聖夜の好意をありがたく受け取り、休もうとした途端――


「はっ! もう笑えるまでに完璧だわ! 将来はサバイバル評論家として食べていこうかしら」


「お前は向きになると潜在能力が飛躍的に向上するよな。俺も正直驚愕してるよ。もう武装高なんて辞めてそっちの道を究めたらどうだ?」


「まぁこの世界から出れば考えるわよ。ってか武装高自体がサバイバルみたいなもんだから別に辞めなくてもいいんじゃない?」


「なら科を変えるという選択肢もあるが」


「それよ! こんな総合科なんて辞めてサバイバル科でも結成しようかしら」


「辞める前に辞めさせられるんじゃないか?」


「ええ、そうよ! 単位なんて一つもクリアしてないしGランクだし希望の光も何も見えないわよ! もう正直に言っていいわよ!? あたしは留年確定なんでしょ!?」


「ああ」


「……え? う、うそ……?」


「あと一回でも講義をサボったら取得できない単位があるからな。確か射撃の単位だったか」


「あ、あんな講義誰が受けるもんですか! あの先生はだたの変態じゃないの!」


「人のせいにしてるようだが、お前の射撃は俺並みに下手だからな。だからサボるんだろ?」


「あ、あああたしが蒼生と同レベル……!? う、うそでしょ……? そんなのってぇ……うそよぉおおおおおお―――!!!」


「そんなに絶叫するな! 俺も傷つくだろ!?」


良く通る男女の声が遠くから聞こえてくる。

まだ姿が見えないというのに話の内容も丸聞こえだった。

それほどに閑散としているという風に解釈も出来るが……違う解釈も出来る。


「あはは……、緋咲たちは元気そうだなぁ……」


粢先輩の乾いた笑い声。

どうやらあの二人は何だかんだ言っても上手くやっていたようだ。



◇◆◇◆◇◆◇◇◆◇◆◇◆◇



「よっしっ! みんな揃ったな! ミッションクリアだ!」


粢先輩の声も心なしか弾み、嬉しそうに聞こえる。

ミッションクリア、か。

その言葉を心中で呟いた瞬間、自然と頬が緩んだ。


「後は――武装高へ向かうだけだ」


粢先輩は武装高の在る方向へ身体を向ける。

その先にある真実の為に、俺たちは前に進まなくてはならない。

真実――随分と遠い存在かと思っていたがもう眼の前に在るのかも知れない。


「ふぅ、何だか最初とは正反対だな」


突如、蒼生先輩が微笑をもらす。


「え、何がおかしい?」


「俺たちは一番安全な所へ行くといって桜凛市の外を目指していただろ? それが今になっては敵の本拠地へ行こうとしてる。
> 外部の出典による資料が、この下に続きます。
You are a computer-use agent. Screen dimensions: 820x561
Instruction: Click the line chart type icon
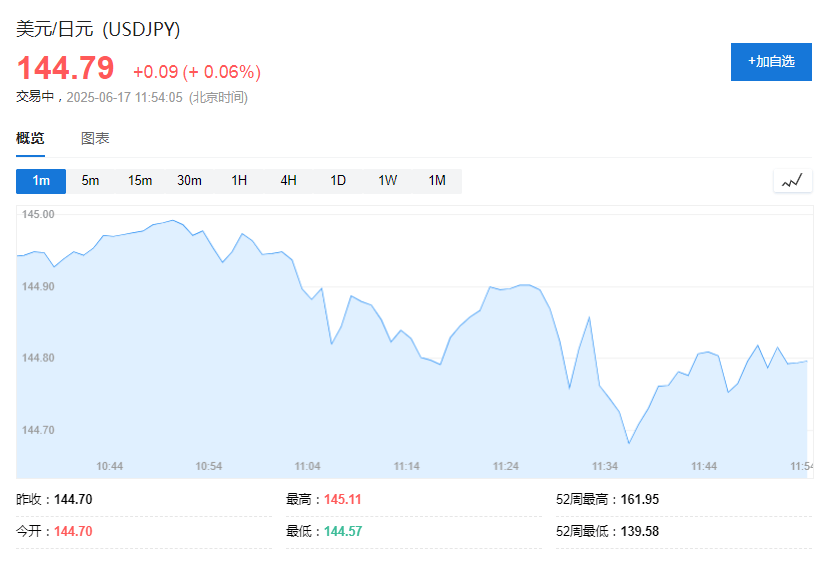[x=792, y=181]
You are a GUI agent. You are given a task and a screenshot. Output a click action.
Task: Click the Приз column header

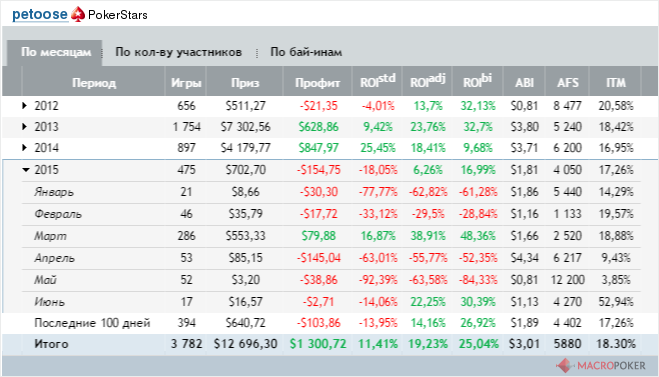tap(245, 82)
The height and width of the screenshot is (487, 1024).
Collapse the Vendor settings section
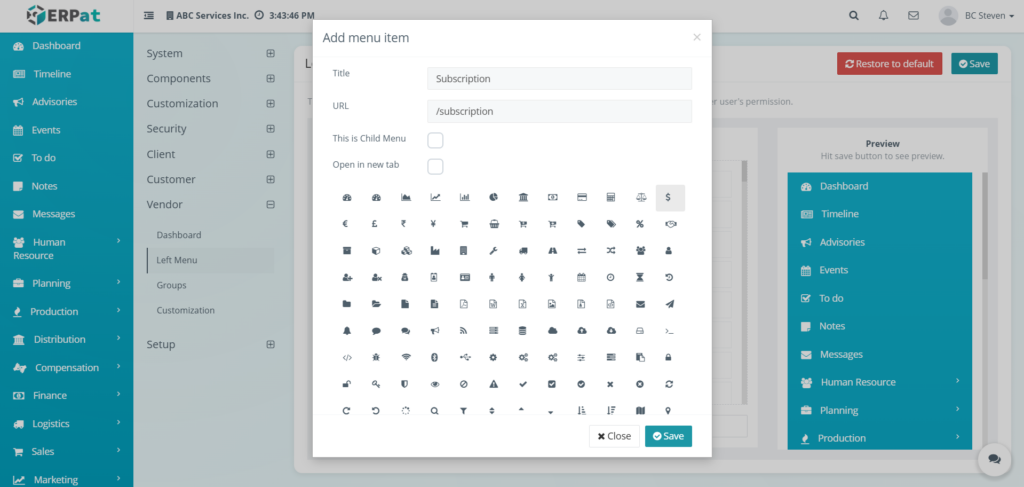[270, 205]
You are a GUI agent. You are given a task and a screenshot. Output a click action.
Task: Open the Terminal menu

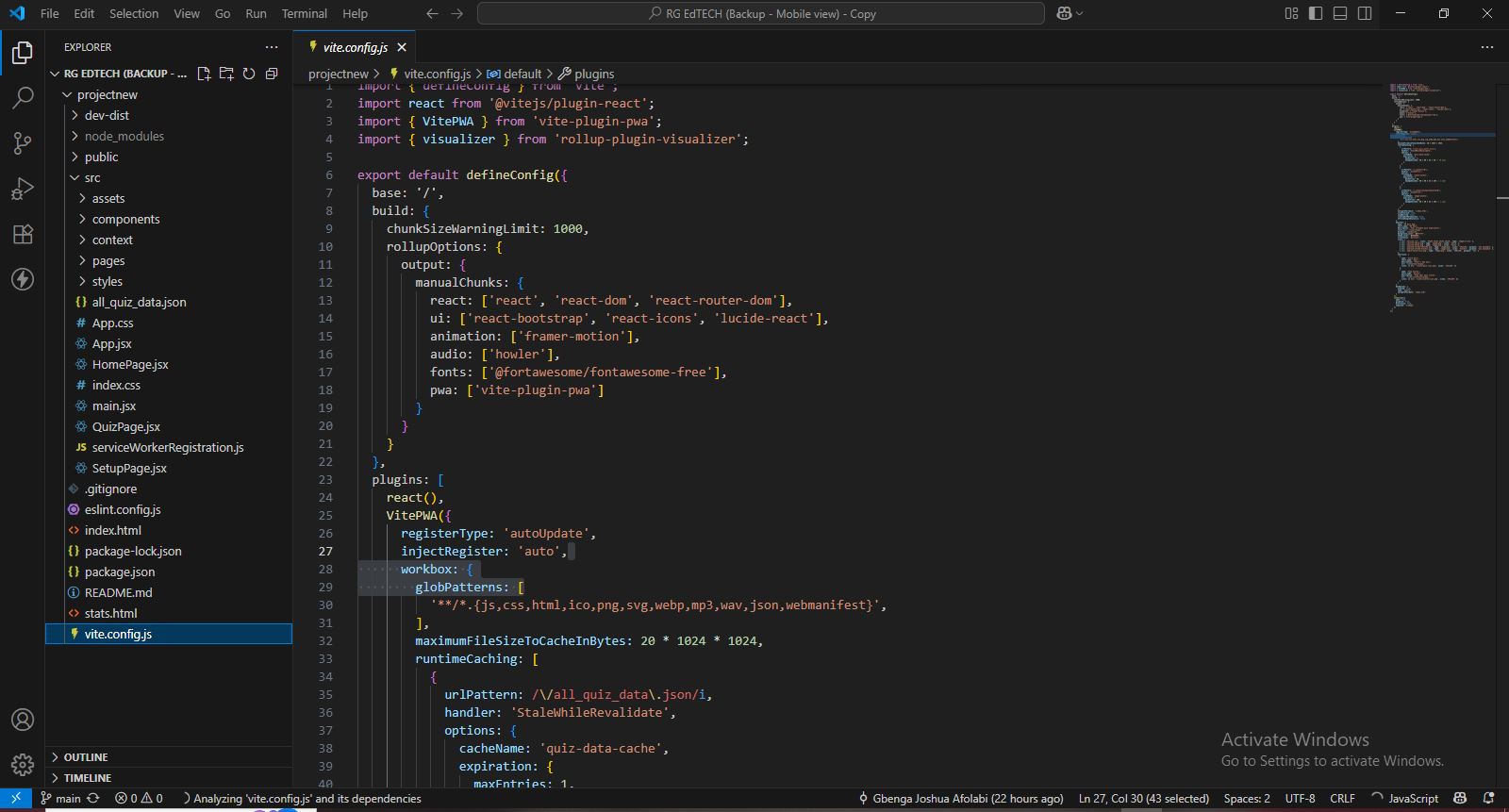click(x=304, y=13)
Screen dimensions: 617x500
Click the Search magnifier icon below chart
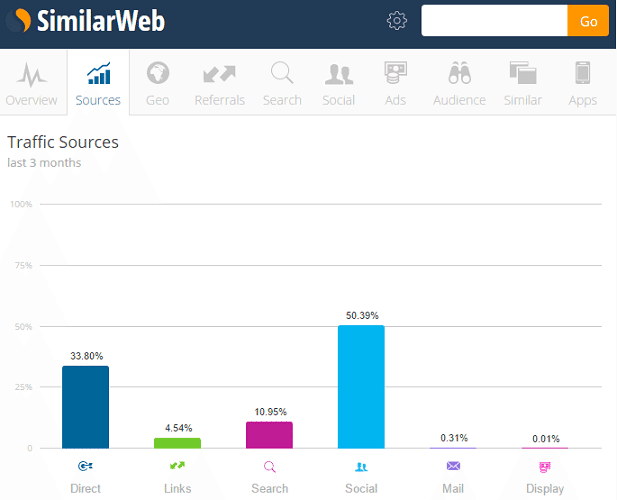tap(269, 466)
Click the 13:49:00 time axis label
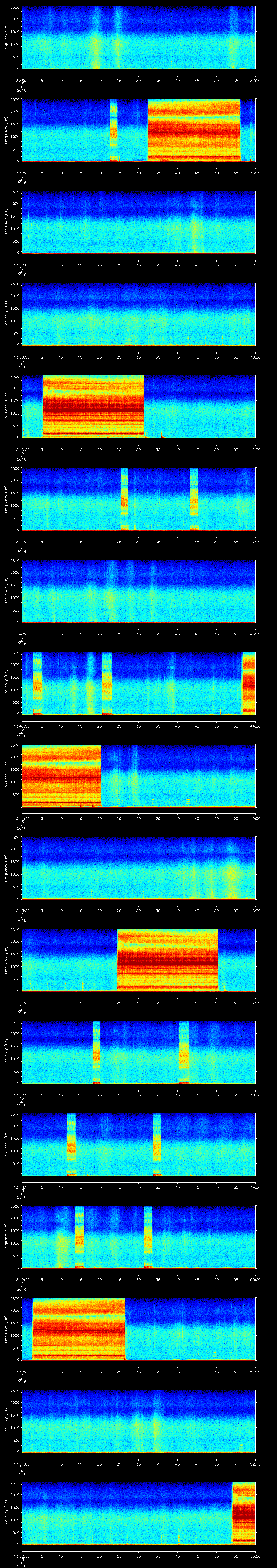 point(21,1279)

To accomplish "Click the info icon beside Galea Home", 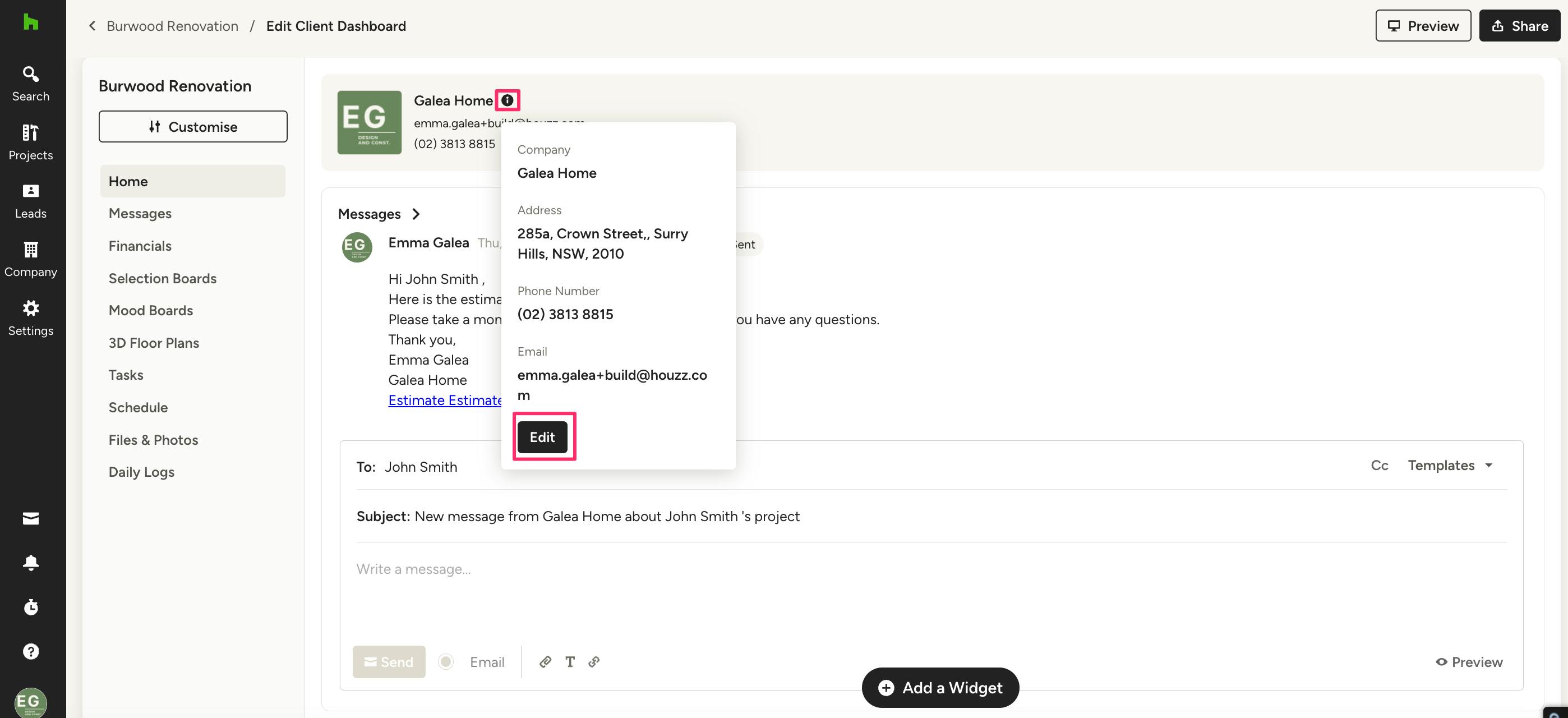I will (507, 100).
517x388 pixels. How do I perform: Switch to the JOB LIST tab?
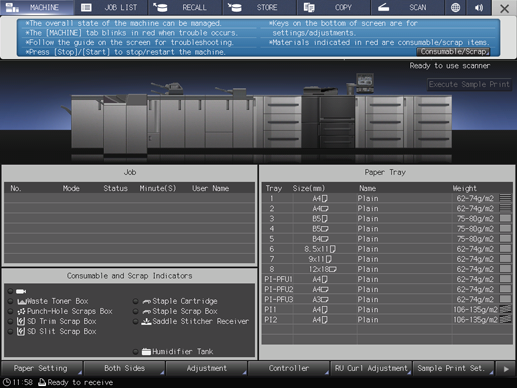[x=112, y=7]
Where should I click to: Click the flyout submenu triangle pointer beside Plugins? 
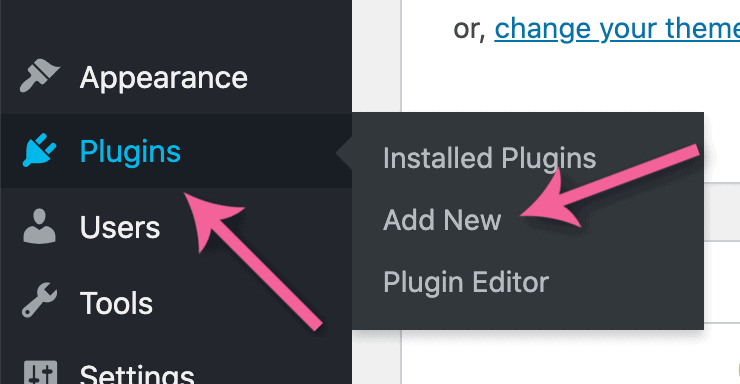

傍から見ても可笑しな話だ」


「……そうだな。でも今も昔も変わっていない事だってあるぞ」


「争いを皆無にする。だな?」


「ああ、そうだ」


俺たちは少しずつ変わろうとしているのかもしれない。

逃げれば逃げるほど、真実からは遠のき事態も悪化する。

俺たちは今まで逃げていたのかも知れない。


「沙耶だってきっと、独りでもきっと――逃げないで戦ってる」


自分に言い聞かせるよう粢先輩は何かを呟いた。